Li says it only slowly dawned on him that his mother had grown up in a shantytown. “I had a sort of funny culture shock because my mom always talked about living in wooden houses, muk6 nguk1 (木屋), when I was a kid,” he recalls. “Only when I was an adult did I realise that ‘wooden houses’ is also a term for shanties. I guess I switched to English language schooling early on and never made the connection between the two words.”

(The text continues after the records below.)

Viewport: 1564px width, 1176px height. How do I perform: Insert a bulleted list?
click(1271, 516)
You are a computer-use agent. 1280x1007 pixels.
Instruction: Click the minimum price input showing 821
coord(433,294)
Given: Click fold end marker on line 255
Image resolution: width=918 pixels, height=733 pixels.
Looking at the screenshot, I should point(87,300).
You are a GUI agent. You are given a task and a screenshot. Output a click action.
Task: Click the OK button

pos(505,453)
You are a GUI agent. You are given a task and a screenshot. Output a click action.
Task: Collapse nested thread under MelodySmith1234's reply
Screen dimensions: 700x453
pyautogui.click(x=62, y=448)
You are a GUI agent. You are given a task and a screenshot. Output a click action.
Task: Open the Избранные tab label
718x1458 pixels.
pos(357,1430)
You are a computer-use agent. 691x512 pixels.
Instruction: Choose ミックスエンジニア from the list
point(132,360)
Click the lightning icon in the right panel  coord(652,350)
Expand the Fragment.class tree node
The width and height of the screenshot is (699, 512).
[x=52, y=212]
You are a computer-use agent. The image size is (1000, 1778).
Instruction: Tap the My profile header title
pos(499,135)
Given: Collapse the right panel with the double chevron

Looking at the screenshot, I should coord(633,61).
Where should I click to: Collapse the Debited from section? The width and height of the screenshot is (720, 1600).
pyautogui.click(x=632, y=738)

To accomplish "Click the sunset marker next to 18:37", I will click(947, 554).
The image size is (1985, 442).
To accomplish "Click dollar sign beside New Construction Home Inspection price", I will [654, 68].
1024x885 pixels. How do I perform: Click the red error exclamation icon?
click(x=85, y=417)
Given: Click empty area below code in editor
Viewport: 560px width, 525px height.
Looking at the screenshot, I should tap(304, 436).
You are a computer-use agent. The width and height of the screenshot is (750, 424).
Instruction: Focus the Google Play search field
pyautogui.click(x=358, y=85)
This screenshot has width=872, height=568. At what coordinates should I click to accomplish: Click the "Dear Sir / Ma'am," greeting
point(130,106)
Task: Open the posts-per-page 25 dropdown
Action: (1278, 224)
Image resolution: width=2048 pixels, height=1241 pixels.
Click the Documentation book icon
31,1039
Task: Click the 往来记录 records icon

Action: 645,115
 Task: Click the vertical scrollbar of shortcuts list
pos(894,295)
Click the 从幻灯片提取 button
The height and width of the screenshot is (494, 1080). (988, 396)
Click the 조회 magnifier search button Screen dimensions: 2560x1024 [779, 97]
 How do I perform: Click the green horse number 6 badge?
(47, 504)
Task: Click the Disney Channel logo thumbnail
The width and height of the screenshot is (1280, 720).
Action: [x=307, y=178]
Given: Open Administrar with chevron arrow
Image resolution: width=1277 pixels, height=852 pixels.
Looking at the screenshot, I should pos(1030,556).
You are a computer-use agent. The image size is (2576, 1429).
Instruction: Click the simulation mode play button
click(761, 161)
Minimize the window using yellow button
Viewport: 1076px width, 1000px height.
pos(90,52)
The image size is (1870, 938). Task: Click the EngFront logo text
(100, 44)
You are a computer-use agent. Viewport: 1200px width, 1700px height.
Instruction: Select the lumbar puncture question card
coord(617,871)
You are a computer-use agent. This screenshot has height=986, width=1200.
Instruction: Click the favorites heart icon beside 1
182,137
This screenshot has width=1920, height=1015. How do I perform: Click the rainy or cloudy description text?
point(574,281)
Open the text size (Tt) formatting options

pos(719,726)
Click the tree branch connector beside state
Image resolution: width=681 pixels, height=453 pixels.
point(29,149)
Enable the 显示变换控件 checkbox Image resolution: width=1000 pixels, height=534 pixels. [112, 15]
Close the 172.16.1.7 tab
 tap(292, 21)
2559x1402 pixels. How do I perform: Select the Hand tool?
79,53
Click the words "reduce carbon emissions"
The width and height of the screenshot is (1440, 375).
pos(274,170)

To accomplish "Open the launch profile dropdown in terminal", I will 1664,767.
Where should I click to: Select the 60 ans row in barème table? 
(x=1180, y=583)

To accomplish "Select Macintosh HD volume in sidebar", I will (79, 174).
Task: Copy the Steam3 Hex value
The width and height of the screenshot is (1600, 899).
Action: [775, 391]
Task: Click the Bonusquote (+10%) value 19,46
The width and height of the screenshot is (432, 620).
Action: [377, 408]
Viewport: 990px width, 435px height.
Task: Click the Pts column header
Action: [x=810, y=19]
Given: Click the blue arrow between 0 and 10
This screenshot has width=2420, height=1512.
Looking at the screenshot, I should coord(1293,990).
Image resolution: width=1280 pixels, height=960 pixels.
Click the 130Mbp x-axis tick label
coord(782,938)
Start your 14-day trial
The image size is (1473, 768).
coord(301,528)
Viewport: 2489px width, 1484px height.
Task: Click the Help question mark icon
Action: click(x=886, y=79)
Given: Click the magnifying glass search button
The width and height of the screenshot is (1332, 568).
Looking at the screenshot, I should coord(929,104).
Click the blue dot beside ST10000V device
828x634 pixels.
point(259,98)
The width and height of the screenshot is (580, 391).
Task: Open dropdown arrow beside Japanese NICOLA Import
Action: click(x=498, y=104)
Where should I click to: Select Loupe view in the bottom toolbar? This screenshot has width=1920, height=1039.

Language was a particularly tricky question. “My written Chinese is no good,” he says, so there was no question about writing in English. He was wary of incorporating too many Cantonese expressions into the text, lest he alienate international readers. “I’ll think about dialogue in Cantonese and it will come out really clunky in English,” he says. So he has stuck to standard English in order to appeal to a more universal audience, though he hopes to translate the book into Chinese in the future, to make full use of the aphorisms, slang and nicknames that echoed through his mother’s childhood.
Li says his mother’s reaction to the project has been difficult to gauge. “She’s a very pragmatic person,” he says. That was useful for establishing the facts of what happened, but it left it up to Li to shade in the emotional depth of the story. “This is definitely my interpretation of her childhood,” he says. “I don’t know if it will emotionally resonate as much with her as it will with me.”